#### Data for this exercise

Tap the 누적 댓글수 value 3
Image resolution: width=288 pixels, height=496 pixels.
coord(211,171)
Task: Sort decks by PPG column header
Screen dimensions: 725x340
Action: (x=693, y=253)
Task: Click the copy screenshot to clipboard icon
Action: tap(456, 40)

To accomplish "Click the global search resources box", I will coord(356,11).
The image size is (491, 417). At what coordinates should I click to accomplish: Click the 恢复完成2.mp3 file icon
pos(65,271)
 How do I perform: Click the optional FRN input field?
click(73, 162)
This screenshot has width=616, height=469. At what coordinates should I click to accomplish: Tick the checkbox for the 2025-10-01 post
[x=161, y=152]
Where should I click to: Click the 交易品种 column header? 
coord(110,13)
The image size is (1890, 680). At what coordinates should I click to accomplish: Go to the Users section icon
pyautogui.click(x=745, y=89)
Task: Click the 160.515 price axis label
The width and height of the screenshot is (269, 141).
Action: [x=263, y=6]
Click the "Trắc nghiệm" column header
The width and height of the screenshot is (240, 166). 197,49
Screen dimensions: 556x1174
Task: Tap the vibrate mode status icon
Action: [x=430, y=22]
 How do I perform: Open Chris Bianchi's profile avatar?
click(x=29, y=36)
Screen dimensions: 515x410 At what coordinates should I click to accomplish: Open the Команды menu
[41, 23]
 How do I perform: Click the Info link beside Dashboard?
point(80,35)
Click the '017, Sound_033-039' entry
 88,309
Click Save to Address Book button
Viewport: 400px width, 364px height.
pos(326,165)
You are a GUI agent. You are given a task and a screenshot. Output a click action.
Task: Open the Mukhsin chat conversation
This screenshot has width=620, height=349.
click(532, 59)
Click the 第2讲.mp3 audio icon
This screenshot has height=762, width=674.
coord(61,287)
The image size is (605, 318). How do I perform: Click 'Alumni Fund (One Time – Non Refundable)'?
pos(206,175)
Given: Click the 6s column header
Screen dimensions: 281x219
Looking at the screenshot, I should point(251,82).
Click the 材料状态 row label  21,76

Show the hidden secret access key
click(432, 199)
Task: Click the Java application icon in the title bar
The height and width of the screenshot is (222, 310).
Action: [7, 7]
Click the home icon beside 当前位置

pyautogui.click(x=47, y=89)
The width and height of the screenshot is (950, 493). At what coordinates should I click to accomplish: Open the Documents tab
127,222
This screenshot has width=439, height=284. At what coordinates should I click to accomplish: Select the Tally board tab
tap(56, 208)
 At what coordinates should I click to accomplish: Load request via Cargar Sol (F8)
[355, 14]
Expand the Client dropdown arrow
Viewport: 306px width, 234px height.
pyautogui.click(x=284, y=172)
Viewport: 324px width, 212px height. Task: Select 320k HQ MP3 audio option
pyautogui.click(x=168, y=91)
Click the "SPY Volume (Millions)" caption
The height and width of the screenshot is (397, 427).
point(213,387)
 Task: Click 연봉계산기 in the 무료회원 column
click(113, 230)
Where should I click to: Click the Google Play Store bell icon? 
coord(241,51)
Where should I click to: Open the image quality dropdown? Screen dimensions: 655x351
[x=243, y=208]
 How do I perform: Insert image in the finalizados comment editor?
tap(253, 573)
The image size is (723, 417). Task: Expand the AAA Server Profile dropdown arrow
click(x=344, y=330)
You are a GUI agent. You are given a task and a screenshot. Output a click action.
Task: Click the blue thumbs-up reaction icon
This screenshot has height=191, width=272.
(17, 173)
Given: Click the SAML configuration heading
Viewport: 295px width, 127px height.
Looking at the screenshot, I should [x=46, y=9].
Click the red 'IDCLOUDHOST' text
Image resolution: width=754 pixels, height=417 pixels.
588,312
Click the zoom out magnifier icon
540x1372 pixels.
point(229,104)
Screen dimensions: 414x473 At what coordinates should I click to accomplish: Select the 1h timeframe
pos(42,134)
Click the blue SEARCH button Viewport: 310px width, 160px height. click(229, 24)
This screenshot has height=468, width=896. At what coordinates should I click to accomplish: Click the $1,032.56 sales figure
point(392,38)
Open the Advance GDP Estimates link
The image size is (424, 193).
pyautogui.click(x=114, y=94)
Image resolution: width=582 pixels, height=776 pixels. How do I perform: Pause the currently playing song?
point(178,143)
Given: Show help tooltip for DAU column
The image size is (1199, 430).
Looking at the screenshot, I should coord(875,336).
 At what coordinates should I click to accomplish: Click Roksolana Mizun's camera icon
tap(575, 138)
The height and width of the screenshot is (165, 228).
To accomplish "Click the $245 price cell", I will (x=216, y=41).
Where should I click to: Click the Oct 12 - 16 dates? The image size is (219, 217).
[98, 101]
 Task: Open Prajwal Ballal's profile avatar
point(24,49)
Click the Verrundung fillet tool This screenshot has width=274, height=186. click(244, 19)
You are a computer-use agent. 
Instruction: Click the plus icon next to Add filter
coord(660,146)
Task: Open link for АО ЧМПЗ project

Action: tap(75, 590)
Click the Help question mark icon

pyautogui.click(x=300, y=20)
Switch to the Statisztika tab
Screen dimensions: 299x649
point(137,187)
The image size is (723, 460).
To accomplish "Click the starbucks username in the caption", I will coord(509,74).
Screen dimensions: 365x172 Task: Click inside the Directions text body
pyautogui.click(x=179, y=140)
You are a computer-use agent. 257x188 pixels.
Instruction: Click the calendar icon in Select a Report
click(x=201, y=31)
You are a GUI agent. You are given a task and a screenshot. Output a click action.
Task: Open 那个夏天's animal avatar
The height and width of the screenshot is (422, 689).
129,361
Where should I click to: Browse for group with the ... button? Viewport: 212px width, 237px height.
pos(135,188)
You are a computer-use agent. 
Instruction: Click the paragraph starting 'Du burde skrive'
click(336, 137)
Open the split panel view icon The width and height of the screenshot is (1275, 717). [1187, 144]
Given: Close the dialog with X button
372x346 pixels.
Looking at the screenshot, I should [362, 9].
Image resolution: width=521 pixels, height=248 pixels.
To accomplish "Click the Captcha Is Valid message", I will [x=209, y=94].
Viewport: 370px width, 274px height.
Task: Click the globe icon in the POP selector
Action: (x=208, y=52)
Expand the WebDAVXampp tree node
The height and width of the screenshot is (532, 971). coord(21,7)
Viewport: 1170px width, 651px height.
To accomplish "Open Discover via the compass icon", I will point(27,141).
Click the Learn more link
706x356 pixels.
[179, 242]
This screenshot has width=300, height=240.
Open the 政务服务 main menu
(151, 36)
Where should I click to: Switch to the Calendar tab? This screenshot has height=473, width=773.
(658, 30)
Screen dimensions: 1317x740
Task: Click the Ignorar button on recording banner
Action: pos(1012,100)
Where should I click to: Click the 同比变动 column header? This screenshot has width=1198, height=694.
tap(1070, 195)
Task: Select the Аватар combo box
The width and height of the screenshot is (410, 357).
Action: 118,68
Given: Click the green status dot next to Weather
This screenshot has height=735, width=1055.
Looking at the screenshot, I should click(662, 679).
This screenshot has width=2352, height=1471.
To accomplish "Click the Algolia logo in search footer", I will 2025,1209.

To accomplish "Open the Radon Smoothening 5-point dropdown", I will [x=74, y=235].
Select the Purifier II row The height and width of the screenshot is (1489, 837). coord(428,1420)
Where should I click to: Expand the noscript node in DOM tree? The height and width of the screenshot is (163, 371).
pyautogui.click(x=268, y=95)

########

Please, from the material above, copy only the lines from the line with "This screenshot has height=191, width=272." up to and including the line with "Click the blue SEARCH", exactly as written.

This screenshot has height=191, width=272.
(17, 173)
Given: Click the SAML configuration heading
Viewport: 295px width, 127px height.
Looking at the screenshot, I should [x=46, y=9].
Click the red 'IDCLOUDHOST' text
Image resolution: width=754 pixels, height=417 pixels.
588,312
Click the zoom out magnifier icon
540x1372 pixels.
point(229,104)
Screen dimensions: 414x473 At what coordinates should I click to accomplish: Select the 1h timeframe
pos(42,134)
Click the blue SEARCH button Viewport: 310px width, 160px height. click(229, 24)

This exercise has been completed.